§ **Stored data**:
====
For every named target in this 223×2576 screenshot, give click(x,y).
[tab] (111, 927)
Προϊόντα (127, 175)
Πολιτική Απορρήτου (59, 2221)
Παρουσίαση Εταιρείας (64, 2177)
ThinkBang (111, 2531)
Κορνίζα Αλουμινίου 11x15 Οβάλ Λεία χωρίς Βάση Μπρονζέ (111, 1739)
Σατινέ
====
§ **REQUIREMENT**: Write out exactly, and only, each line from the one with "Παρουσίαση Εταιρείας (64, 2177)" down to the last line of the records above.

§ **WRITTEN SOLUTION**:
Παρουσίαση Εταιρείας (64, 2177)
ThinkBang (111, 2531)
Κορνίζα Αλουμινίου 11x15 Οβάλ Λεία χωρίς Βάση Μπρονζέ (111, 1739)
Σατινέ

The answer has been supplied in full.